L’11 maggio del 2010, Laura, 42 anni, romena, infermiera, era precipitata dal balcone della sua abitazione di via Cadore mentre lavava le persiane. La donna, caduta dal primo piano, aveva battuto la testa ed era finita in coma per quasi un mese. Miracolata, si era poi risvegliata. Il 3 giugno successivo, nel letto dell’ospedale, tramite i medici aveva fatto chiamare la polizia perché voleva sporgere denuncia nei confronti di Paolo, 46 anni, piacentino. Secondo l’accusa, l’uomo, che era andato a trovarla in ospedale quando lei era in coma, fingendo di essere il fidanzato, era riuscito ad ottenere gli effetti personali della paziente, comprese le chiavi di casa, e l’aveva derubata di tutti i mobili.

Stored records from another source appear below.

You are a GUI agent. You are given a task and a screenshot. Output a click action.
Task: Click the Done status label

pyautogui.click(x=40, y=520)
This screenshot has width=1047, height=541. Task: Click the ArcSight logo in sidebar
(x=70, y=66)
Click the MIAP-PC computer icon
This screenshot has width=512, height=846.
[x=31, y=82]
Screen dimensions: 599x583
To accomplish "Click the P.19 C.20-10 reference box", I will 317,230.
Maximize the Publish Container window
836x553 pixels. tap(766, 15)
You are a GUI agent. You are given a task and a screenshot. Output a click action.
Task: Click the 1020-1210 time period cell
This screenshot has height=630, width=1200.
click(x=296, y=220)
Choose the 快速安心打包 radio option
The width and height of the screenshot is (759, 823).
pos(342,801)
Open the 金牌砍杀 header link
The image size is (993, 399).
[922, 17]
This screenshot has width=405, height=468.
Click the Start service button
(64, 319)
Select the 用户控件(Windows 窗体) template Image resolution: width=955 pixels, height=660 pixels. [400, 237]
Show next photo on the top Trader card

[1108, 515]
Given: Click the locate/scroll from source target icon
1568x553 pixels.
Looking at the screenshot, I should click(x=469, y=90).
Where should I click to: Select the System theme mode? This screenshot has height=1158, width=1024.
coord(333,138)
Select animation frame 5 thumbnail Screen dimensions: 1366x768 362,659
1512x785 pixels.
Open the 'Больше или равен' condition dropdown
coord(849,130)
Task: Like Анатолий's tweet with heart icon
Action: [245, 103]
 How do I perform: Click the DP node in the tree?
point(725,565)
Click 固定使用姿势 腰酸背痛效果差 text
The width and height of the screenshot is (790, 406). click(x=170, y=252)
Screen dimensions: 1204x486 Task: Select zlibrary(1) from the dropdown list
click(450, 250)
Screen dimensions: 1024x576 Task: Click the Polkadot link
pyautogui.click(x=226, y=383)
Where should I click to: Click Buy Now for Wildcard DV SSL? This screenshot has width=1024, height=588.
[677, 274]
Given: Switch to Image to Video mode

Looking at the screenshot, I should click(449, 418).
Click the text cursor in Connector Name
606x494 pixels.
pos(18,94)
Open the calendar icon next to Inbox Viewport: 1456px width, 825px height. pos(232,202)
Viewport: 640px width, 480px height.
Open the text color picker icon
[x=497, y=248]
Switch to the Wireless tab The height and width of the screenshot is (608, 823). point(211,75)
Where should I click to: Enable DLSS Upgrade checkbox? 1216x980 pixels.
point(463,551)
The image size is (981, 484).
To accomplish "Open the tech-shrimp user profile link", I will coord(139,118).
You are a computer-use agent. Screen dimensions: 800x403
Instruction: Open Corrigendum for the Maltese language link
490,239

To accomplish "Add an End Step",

Oggi, però, dopo quattro anni, il giudice Pio Massa ha assolto l’imputato dal reato di furto. Per il tribunale, Paolo era davvero il fidanzato di Laura. La donna lo ha sempre negato, ma oggi in aula è emerso che una vicina di casa lo aveva visto nell’abitazione prima che la romena precipitasse dal balcone. Le testimonianze hanno poi messo in luce che Laura, una volta risvegliatasi dal coma, “non era più lei”. Da parte sua, Paolo si era giustificato dicendo di aver portato i mobili nella sua casa del piacentino perché Laura, una volta guarita, avrebbe dovuto andare a convivere con lui. Gli agenti, però, avevano creduto a quanto sostenuto da Laura.

“Quando sono stato in ospedale, non poteva muoversi. Era caduta da un’altezza di 3 /4 metri, aveva battuto la testa e aveva il bacino fratturato”. Lo ha ricordato oggi l’ispettore della squadra mobile della Questura Mauro Bonazzoli che il 3 giugno del 2010 era andato in ospedale a prendere la denuncia della paziente. All’ispettore, Laura aveva detto che l’uomo che andava a trovarla in ospedale, l’unico autorizzato a farle quelle poche visite consentite, non era il suo fidanzato.  “Un’amica di Laura ci ha confermato che lei non aveva una relazione”, ha spiegato l’ispettore. “Non ne sapeva nulla neanche la madre che in seguito all’incidente era partita dalla Romania per star vicina alla figlia”. Per un periodo, addirittura, la madre di Laura, che non parlava una sola parola di italiano e che a casa della figlia non poteva rimanere perché completamente vuota, era andata a vivere nell’appartamento di Paolo che anche a lei si era presentato come il fidanzato. L’ispettore Bonazzoli ha detto che a casa di Paolo erano stati trovati tutti i mobili di Laura, compresi oggetti personali, vestiti, una tessera bancomat e la macchina. “Di denaro non ne è stato rubato”, ha riferito il testimone, c’è stato solo un tentativo di incassare un assegno di 3.000 euro che un amico aveva dato a Laura come garanzia per un prestito che lei gli aveva fatto”.

Oggi il giudice ha sentito anche il racconto della padrona di casa di Laura. “In ospedale quell’uomo si è presentato come il suo fidanzato, ma io non l’avevo mai visto”. A vedere Paolo in casa di Laura, invece, era stata una vicina, che ha ricordato di averlo visto prima dell’incidente.“Dopo il coma, comunque, Laura era molto cambiata”, ha aggiunto la padrona di casa, che ha detto di aver avuto difficoltà a farsi restituire le chiavi di casa”. “Non era più lei”, ha confermato oggi in aula una collega. “Non ho mai saputo che avesse un fidanzato”, ha detto, “ma comunque non eravamo così amiche”.

“Assolto perché il fatto non sussiste”. Alla fine questa è stata l’ultima parola del giudice Pio Massa che ha sollevato l’imputato, difeso dall’avvocato Andrea Guizzardi, dall’accusa di furto. Anche il pm onorario Silvia Manfredi, al termine della sua requisitoria, aveva chiesto l’assoluzione.